I've actually been trying to figure out how to write this post for the last little while. Being that we are a Sanctuary, we deal with death on a somewhat regular basis, at least more regular than most. Aging bodies, stiff joints, grumpy horses, its' all a part of what we are.
But I'm sometimes taken aback by the lifecycle. I've been driving to the paying job from the Sanctuary for over 10 years. I always drive by a pair of horses. There was once a third but he left. I've never talked with the owners, I've never met the horses. I simply drive by and enjoy their brief company. In the past three years, I typically only see them on the way to work because I take a different route to pick up the kids from daycare. And with winters, I typically don't see anything but the road in front of me so it wasn't until daylight savings time that I saw the pair recently.
I was shocked to see that one hadn't weathered winter as well. It's been 10 years of driving by and I don't think they were very young when I started seeing them on my daily drive. So it was a bit of a shock to see that their age was really starting to show this year.

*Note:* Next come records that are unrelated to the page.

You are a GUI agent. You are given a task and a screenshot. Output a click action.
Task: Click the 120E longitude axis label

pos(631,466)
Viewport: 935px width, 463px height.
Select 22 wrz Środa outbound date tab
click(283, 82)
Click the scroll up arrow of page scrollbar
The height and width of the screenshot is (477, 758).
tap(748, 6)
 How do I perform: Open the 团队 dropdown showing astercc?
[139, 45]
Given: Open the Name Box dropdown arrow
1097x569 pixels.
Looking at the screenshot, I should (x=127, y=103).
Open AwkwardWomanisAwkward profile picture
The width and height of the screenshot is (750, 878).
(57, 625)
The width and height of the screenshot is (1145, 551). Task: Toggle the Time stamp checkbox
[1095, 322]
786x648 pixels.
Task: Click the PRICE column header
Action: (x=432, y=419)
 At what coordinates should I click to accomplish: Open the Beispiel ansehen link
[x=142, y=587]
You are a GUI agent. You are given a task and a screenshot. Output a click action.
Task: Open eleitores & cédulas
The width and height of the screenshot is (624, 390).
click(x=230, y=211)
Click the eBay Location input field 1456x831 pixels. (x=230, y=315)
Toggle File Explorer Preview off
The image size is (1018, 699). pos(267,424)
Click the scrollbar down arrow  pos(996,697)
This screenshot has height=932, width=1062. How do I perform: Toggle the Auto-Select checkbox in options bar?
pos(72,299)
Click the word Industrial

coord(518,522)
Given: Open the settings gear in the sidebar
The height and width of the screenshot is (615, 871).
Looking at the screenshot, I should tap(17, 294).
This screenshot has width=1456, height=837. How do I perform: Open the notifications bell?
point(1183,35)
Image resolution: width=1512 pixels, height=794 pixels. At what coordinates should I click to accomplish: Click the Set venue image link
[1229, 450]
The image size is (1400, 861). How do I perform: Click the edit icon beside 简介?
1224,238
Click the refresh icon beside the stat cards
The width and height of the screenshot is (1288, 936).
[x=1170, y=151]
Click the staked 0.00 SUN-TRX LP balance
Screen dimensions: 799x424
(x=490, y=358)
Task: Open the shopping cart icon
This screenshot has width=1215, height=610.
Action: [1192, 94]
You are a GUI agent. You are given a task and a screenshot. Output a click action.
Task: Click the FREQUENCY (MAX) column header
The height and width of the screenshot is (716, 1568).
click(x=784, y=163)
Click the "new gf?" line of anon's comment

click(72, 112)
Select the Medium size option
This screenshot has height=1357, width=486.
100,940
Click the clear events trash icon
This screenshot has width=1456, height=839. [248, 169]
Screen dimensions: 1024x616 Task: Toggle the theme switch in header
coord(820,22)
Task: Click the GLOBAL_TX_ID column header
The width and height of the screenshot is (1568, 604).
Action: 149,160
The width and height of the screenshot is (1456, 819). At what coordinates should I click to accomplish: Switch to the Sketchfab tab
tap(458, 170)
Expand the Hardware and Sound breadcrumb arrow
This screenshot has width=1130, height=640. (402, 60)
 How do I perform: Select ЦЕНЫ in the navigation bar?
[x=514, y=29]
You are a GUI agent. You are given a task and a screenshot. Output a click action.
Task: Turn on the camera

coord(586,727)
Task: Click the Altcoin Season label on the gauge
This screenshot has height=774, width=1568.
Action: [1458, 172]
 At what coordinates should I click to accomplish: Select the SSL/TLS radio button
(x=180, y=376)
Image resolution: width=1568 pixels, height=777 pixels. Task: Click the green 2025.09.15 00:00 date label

But the next time I drove by, the one that was aging poorly was gone. I presume that the owners did the right thing (because why would you keep old horses until the very end...at least that's my hope...and the other still remains). I'm sure that they had the one humanely euthanized but that left the other older horse alone. He has severe arthritis in his front leg. It's obvious even from a distance.
I guess I was a little shocked in knowing that one is no longer "with us". I say that loosely because I've never met him but he has been a part of my daily routine for 10 years. Now this other horse is standing in a lush pasture alone.
For some reason, I'm having a harder time adjusting to this loss and it's not even mine. I don't know either of the horses or the owners. I only drive by but when you do for 10 years, you get accustomed to certain things. I'm always looking at the countryside and looking for horses....because that's what horse crazy girls do.
So I'm a little saddened each time I see the lone horse. I'm not sure if I'm more saddened because the other horse is gone, or because the remaining horse is alone. Granted, I would never want the owners to "get tired" of the old horse and sell him at auction or try to find him a new home. That's simply too hard on them. But I worry that he's lonely, even though he's not my horse and I don't know him or the situation.
How odd that I would feel sad. It's simply the lifecycle and its' a fact of life. And I've been around this type of lifecycle for 10 years as well but it still for some reason is harder for me to take. Maybe because its' always harder on those that are left behind.
I don't know. I was going to write this post way more eloquently but I can't seem to find the words. My mind just keeps going back to the lone horse.
Odd how even though I don't know the horse, know that it's simply a fact of life, and that he's actually had a pretty pampered life (lush pastures all the time, plenty of food, and shelter) I still feel bad for him. There are plenty more that don't get such a good life. It's simply hard to watch as people and animals grow up, and grow old.
Maybe it's having kids and realizing that life goes by so much quicker now. I dunno. I'm sure I'm not making any sense. It's just taken me a little bit to adjust to a different "routine".